EXERCISE OBJECTIVE —
How many lines of the listing below contain the string "axis", matching case exactly? Reply with the number alone.

RECORD EXCERPTS —
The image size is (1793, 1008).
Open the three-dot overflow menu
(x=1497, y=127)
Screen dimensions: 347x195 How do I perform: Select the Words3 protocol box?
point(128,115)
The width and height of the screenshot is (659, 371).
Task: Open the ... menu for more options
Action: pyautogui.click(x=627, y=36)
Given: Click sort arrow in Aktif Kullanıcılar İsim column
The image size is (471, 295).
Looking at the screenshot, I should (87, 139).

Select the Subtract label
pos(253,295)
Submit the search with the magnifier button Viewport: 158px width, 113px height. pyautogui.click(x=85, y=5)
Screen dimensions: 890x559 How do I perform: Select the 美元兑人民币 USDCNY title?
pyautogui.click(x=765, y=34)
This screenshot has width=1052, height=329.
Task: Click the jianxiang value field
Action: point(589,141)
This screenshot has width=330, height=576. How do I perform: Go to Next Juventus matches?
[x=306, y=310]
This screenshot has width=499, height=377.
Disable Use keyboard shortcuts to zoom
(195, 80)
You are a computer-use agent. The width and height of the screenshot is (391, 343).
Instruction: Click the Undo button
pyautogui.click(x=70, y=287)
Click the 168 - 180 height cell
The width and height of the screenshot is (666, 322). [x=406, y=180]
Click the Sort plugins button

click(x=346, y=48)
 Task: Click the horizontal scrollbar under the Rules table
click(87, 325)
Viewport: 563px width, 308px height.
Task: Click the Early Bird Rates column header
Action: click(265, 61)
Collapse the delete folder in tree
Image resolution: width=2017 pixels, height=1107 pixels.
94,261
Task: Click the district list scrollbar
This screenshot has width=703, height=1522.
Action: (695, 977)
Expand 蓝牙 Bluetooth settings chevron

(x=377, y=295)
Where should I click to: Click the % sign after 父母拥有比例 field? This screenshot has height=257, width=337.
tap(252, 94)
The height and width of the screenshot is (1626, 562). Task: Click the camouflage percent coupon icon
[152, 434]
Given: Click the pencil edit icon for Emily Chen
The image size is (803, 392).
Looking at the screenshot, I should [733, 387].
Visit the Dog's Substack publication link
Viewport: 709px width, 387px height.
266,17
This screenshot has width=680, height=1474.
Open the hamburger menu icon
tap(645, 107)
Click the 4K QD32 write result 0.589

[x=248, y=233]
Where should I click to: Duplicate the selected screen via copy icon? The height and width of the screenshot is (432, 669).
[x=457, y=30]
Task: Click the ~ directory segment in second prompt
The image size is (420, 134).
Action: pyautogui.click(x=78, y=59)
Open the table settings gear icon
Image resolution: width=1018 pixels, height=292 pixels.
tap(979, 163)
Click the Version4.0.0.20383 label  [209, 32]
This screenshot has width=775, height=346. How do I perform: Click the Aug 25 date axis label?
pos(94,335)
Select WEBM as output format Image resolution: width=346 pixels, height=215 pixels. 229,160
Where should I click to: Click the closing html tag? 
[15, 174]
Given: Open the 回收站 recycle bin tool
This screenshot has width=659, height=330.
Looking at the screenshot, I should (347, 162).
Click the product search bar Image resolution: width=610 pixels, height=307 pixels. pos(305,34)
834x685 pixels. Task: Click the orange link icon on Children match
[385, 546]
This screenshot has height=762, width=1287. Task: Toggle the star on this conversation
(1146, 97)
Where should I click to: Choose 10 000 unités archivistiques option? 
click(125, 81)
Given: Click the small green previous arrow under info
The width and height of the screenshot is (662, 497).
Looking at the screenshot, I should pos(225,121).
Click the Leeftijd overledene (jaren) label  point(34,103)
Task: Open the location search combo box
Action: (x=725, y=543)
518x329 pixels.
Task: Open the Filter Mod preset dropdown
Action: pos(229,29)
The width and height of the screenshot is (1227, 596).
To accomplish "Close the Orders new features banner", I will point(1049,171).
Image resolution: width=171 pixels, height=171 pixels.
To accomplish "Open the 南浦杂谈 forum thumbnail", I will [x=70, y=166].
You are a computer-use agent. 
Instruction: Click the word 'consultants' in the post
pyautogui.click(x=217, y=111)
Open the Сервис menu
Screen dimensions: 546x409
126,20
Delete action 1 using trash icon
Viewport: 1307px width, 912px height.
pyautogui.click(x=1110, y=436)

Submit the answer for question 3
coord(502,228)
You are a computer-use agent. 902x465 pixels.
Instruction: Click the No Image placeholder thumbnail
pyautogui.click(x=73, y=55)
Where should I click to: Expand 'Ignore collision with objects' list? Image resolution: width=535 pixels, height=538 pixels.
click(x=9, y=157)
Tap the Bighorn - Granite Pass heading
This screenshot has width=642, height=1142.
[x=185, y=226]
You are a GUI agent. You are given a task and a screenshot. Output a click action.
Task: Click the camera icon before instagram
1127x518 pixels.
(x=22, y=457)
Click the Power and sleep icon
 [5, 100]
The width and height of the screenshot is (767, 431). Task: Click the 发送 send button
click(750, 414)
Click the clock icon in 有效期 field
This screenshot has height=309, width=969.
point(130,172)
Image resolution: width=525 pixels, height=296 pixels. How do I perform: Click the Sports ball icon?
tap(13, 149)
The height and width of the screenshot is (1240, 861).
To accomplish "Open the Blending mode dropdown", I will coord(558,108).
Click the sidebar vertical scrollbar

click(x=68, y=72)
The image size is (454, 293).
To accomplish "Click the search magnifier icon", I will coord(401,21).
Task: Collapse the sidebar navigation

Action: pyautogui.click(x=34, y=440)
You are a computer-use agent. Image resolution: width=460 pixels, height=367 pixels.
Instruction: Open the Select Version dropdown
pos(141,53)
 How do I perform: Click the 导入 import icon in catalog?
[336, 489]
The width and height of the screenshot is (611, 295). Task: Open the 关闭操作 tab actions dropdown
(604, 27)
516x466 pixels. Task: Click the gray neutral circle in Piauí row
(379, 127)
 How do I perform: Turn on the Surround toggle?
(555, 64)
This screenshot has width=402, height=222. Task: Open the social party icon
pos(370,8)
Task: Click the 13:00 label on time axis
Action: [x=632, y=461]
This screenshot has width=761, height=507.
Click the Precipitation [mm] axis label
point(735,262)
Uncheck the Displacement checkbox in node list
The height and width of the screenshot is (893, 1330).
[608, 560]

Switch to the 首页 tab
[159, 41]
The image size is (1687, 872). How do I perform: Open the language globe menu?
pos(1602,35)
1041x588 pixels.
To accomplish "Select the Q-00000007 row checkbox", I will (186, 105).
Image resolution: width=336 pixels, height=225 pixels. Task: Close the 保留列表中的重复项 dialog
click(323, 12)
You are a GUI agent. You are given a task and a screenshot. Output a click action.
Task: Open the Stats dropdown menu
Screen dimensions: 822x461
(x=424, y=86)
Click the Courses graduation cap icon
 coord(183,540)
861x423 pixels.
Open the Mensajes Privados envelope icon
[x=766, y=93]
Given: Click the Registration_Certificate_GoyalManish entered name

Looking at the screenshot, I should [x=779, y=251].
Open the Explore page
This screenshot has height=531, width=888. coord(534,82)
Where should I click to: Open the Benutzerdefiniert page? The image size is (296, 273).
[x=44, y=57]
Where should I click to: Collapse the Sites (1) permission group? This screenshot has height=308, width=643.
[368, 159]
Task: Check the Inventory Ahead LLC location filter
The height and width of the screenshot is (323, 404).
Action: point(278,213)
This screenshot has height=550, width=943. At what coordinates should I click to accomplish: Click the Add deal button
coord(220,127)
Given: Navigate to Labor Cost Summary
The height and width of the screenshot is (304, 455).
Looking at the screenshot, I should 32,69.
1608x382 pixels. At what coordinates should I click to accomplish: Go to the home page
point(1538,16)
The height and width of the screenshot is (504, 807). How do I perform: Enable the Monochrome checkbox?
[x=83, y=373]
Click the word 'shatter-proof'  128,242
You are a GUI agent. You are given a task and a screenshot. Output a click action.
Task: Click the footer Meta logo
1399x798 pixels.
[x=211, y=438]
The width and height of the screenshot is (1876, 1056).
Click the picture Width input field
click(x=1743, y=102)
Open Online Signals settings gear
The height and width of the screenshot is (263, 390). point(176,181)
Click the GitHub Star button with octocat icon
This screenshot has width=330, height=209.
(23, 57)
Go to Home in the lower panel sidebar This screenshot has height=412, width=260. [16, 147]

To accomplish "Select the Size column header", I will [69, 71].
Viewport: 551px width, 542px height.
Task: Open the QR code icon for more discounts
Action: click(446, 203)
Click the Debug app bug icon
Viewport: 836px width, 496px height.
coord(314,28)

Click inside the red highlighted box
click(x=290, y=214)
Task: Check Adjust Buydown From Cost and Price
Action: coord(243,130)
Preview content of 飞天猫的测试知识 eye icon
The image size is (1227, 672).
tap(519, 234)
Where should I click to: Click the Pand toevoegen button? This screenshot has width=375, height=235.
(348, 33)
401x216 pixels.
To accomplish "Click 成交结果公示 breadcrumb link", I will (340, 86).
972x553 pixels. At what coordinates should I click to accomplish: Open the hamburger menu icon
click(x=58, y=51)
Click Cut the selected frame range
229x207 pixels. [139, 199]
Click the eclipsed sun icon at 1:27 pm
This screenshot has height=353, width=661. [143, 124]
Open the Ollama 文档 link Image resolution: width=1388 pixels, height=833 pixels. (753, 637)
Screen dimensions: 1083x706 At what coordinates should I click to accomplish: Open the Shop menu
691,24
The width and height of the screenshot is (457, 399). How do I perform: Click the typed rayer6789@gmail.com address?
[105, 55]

FINAL ANSWER —
3